The EU will strengthen its control over cryptocurrency assets and transactions

The European Commission announced a new proposal to expand anti-money laundering and counter-terrorism financing (AML/CFT) rules to the crypto industry because currently, only certain types of crypto-asset service providers are subject to these rules. In addition, the proposal also proposes to establish an EU-level Anti-Money Laundering Authority (AMLA) agency to strengthen the control of cryptocurrency assets including Bitcoin.

EU GDPR violations

The European Commission stated that this new proposal will ensure the full traceability of the transfer of crypto assets such as Bitcoin and will allow the prevention and detection of their possible use in money laundering or terrorist financing. Earlier, the British police announced that they had seized approximately $408 million worth of cryptocurrency as part of a money-laundering investigation. I believe that as the EU and other regions tighten the control of cryptocurrency assets, there will be similar moves in the future.

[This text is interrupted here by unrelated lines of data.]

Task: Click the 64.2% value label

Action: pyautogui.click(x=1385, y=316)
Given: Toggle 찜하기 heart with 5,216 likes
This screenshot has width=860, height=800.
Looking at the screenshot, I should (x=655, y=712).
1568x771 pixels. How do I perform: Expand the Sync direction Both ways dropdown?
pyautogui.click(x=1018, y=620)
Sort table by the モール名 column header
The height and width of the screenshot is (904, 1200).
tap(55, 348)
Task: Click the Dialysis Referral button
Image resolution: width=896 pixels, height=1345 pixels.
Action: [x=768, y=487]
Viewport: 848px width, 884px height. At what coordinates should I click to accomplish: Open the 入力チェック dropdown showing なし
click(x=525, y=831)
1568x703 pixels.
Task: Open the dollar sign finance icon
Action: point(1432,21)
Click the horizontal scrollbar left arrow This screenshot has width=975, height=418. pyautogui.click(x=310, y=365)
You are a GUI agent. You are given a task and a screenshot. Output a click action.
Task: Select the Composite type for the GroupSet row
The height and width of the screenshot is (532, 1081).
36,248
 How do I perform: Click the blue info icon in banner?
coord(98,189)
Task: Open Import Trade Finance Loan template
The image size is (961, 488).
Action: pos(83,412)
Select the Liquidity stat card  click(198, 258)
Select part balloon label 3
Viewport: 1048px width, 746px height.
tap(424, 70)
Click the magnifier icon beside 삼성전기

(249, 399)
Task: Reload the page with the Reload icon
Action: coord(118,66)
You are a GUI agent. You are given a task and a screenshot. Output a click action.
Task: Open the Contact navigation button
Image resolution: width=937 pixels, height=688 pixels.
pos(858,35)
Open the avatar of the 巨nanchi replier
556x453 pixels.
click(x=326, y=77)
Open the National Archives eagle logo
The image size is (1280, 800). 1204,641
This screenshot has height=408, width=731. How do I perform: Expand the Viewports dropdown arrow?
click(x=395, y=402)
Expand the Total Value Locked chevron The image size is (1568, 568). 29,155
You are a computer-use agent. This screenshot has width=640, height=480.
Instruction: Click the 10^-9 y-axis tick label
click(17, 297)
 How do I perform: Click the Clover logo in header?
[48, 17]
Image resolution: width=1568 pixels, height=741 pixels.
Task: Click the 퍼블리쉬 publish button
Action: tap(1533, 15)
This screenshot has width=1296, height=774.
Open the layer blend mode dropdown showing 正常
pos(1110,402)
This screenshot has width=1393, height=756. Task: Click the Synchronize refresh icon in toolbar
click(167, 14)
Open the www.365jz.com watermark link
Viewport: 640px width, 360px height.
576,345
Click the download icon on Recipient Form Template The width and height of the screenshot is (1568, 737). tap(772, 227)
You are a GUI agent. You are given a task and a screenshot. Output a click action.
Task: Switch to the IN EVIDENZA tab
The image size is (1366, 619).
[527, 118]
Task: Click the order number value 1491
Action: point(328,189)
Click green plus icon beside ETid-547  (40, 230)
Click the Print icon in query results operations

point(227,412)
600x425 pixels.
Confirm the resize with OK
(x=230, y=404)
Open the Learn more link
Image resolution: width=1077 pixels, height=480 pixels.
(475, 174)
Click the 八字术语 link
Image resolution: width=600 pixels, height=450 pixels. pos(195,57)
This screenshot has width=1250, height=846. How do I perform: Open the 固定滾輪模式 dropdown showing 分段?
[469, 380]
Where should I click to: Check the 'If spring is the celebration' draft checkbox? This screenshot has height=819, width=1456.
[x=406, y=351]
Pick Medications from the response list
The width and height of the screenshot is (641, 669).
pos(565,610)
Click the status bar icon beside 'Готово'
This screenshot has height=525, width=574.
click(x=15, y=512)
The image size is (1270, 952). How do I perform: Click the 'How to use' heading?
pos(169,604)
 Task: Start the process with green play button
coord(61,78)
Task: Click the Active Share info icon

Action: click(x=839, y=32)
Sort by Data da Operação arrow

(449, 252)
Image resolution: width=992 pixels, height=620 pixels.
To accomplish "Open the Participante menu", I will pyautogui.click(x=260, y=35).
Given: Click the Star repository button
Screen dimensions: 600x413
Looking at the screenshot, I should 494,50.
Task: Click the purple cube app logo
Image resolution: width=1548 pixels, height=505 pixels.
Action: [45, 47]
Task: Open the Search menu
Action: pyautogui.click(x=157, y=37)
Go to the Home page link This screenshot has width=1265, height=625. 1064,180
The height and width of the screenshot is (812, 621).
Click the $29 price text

At present, many changes are more about using existing laws and regulations to make specific references to cryptocurrency assets without making too many changes. However, there are also some noteworthy additions, such as prohibiting the provision of anonymous cryptocurrency wallets to users, requiring that the transfer of encrypted assets can be individually identified, and recording the initiator and beneficiary address identifiers on the distributed ledger. At the same time, it also stipulates that as long as the transaction of the encrypted asset service provider involves traditional wire transfer or the transfer of encrypted assets, the relevant regulations will also apply.

The new proposal also needs to be approved by the EU member states and the European Parliament. This process takes about two years. The anti-money laundering agency to be established will start to operate in 2024 and will coordinate regulatory agencies in various countries to ensure that all countries’ transactions comply with standards and avoid illegal cross-border capital flows.